The Columbus Blue Jackets traded their first-round pick in the 2017 NHL Entry Draft, a second-round pick in the 2019 NHL Entry Draft and David Clarkson in exchange for Vegas selecting William Karlsson.

The Pittsburgh Penguins traded their second-round pick in the 2020 NHL Entry Draft in exchange for Vegas selecting Marc-Andre Fleury.

While in the short term, some of this helped the existing teams, it overwhelmingly helped Vegas in a major, major way. The Golden Knights made the Stanley Cup Final in their first season, have made the playoffs every year since and are legitimate title contenders moving forward almost entirely thanks to all the clubs giving them a ton of young players and draft capital in exchange for mostly LTIR retired salaries with only a year or two left.

On the pipe dream the Pens could shed the Matheson contract here, the Florida example is probably the closest to go. The Panthers steered Vegas to take Reilly Smith (then 26, who was coming off 40, 50 and 37 point seasons) by giving up Jonathan Marchessault. Marchessault was coming off a 30 goal season with Florida, but they were looking to get out of his $5.0 million contract.

The problem for Pittsburgh is, Marchessault wasn’t seen as an anchor by Vegas, he was going to be a solid high-end player for them (and...they were right). Smith was seen similarly as a top-six winger that would help as well. It’s very unlikely that Seattle would see Matheson as a Marchessault...And even worse, Pittsburgh doesn’t have a 40-50 point winger to throw in, unless it’s like Bryan Rust or Zucker. Taking both of those players would be a massive salary gain for Seattle, and the shrewd GM Ron Francis isn’t going to see even Matheson+Zucker the same way Vegas valued Smith+Marchessault, which is where the dream of getting off the hook for Matheson ends. It doesn’t make a lot of sense value-wise for the Pens to dump in one of what few good prospects they have to make up the difference.

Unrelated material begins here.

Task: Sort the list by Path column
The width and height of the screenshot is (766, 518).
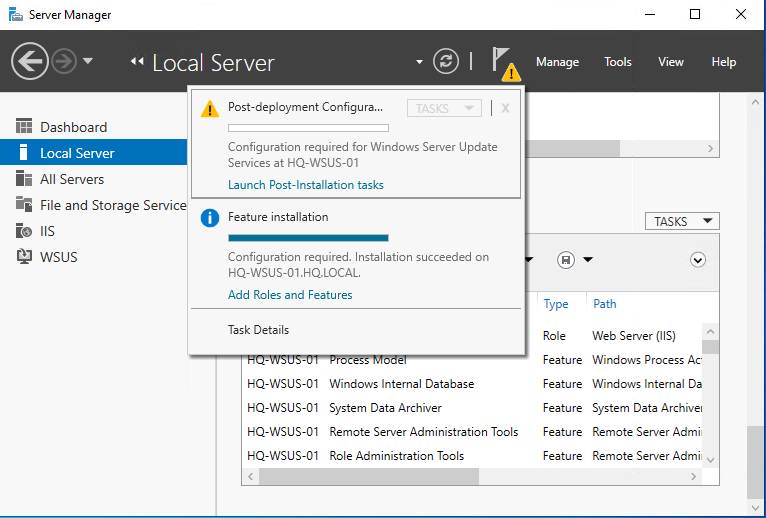Action: (605, 304)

Back to the Vegas decision, we recently learned that former GM Jim Rutherford promised he would see to it that Marc-Andre Fleury was selected by Vegas, which was Fleury’s preferred move. There were significant rumors in June 2017 that Pittsburgh might send Fleury to Calgary. But it’s easy to see this was a unique situation of wanting to do right by a three-time Stanley Cup champion and most important goalie in franchise history drove that decision. But that cost them a second round pick to do so.

This time around, it will be fascinating to see if the teams have learned their lesson. The Pens look certain to lose one of McCann or Blueger to Seattle. That’s a good player, but that is the system in place where the deeper and best teams in the league are beholden to lose a good player.

There would be a way to not lose that player for nothing, and that is what we’ll see if teams have learned. There are places that would protect McCann or Blueger from being drafted. A look at the CapFriendly expansion draft simulator shows that the crowd sourced most commonly protected players by fans making protection lists include Arizona protected Lawson Cruise, Buffalo protecting impending UFA Taylor Hall (who probably won’t be back anyways), Detroit protecting Evgeni Svechnikov, San Jose keeping impending UFA Marcus Sorenson among other examples.

Will teams like Pittsburgh trade their overfill to teams that don’t have enough good players to keep? Would it be worth it to trade, say, McCann or Blueger to Detroit or SJ for a second round pick (in the offseason, just before expansion draft), and then have Seattle select a Casey DeSmith or Marcus Pettersson anyways? Perhaps not.

The Pens could succeed in not losing an asset for nothing, but they’re still bound to lose an additional player to Seattle that will be of value.

The questions and intrigue of the expansion draft is lingering just under the surface. Future decisions will play into the decisions and possibly answer the Pens question of what they may do.

It’s a classic good news, bad news situation. The good news is that McCann and Blueger are both playing very, very well and Jason Zucker is a proven player. The bad news is the odds are very small that all of them will be back in Pittsburgh next season. At the end, the math just is not in Pittsburgh’s favor, it’s just a matter of minimizing how much they end up losing.